A holdout table is not to be confused with the table holdout. Holdout tables are card tables that were specially manufactured (or modified), with a permanently-built-in holdout mechanism.
The number one advantage of a holdout table lies in the fact that the holdout machine is not worn on the cheat's person. Also, a good holdout table is a great deal easier to use than a holdout machine.
Most of the old-style holdout tables were made so that there was some kind of veneered design around the edge of the table. This design looks like a flat frame and there is usually a groove all around where the frame design hugs the table top. At one end of the table a slim slot is camouflaged into this groove and a slide mechanism is concealed underneath it. The mechanism is easily operated by pushing a lever somewhere under the table, usually by pushing with one's knee.
The underside of the holdout table must be boxed-off to hide the holdout mechanism. This is one of the giveaways of these gaffs. Some holdout tables are even equipped with an additional carousel mechanism that enables cards to be transferred from one player to the other.
Contemporary holdout tables are somewhat different from the old ones. The best designs are tables that are replicas of tables that are commercially-available - such as the one on the image.
The image shows a still from a demo video, that was produced by the maker of the exact table shown in this picture. This holdout table has gone through several improvements since the era of the old holdout tables, described above. As you can see, the hidden card (highlighted in the picture) comes out flat from under the armrest. This is far superior from the old holdout table principle because of two reasons.

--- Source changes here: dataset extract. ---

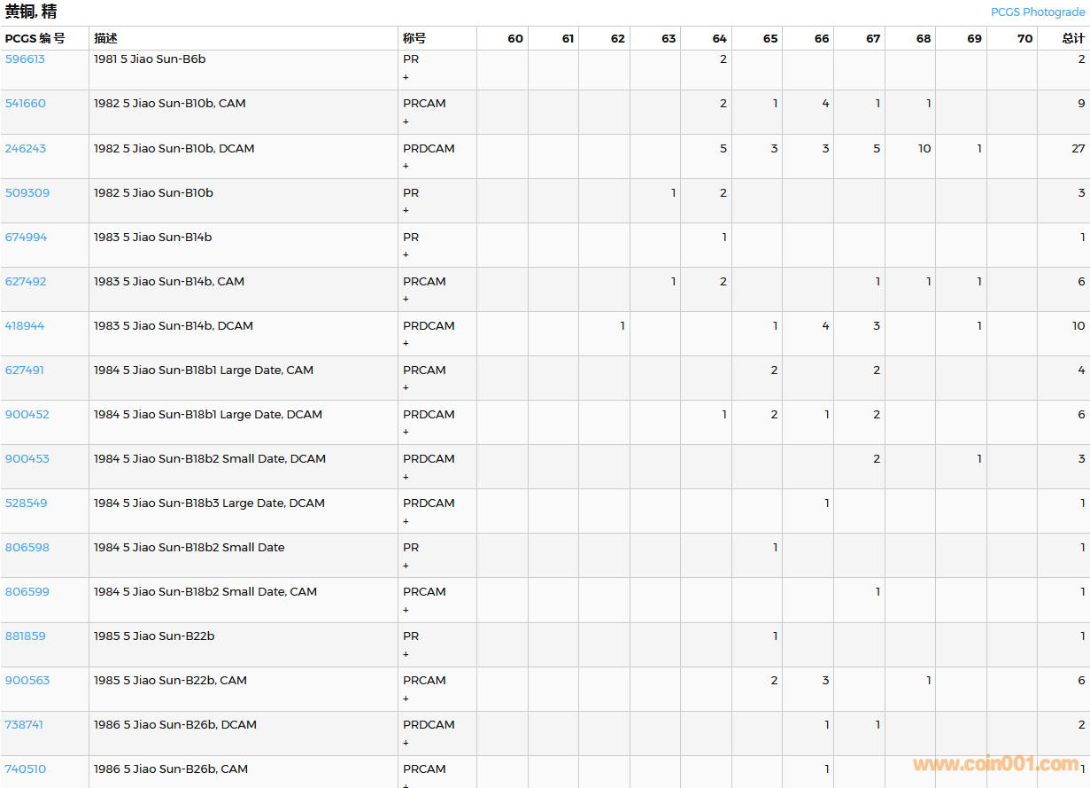Click coin number 246243 link
Viewport: 1090px width, 788px height.
pyautogui.click(x=25, y=148)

For one, the card comes out flat, instead of vertically, making it easier to manipulate the entire maneuver. Second reason is that such mechanism does not require the table to be excessively thick, to conceal the holdout mechanism. Instead, this table can be as flat as the board used for the tabletop, as the entire mechanism is concealed in the armrest itself.
This particular table is built very nicely. The holdout mechanism itself is equipped with a gate that closes the slit through which the card travels. This works automatically. When the mechanism is in retracted position the gate is closed; as soon as the mechanism is engaged, the gate opens up before the card starts to slide out. Should anyone be looking for a slit, around the edge of the armrests, they will find nothing, unless the mechanism is engaged (something that will obviously never be the case).
The mechanism is operated by pushing the side of the table post, with the foot (also highlighted at the bottom of the picture). It could hardly be any simpler than that.
The mechanism on this particular table is also equipped with a secret lock. I do happen to know where the lock is located, on this particular table, as well as how it works (it was all shown on the demo video) but I feel that there is no real need to revel the secret. It is just enough to say that when the table is locked it will not be possible to push the lever. So, to find the gaff one would would really have to know exactly where to find the locking mechanism, first.
Holdout tables are usually used in private games. I guess the host invites some close friends for a friendly game of poker, usually at the end of the month, when the bills are due.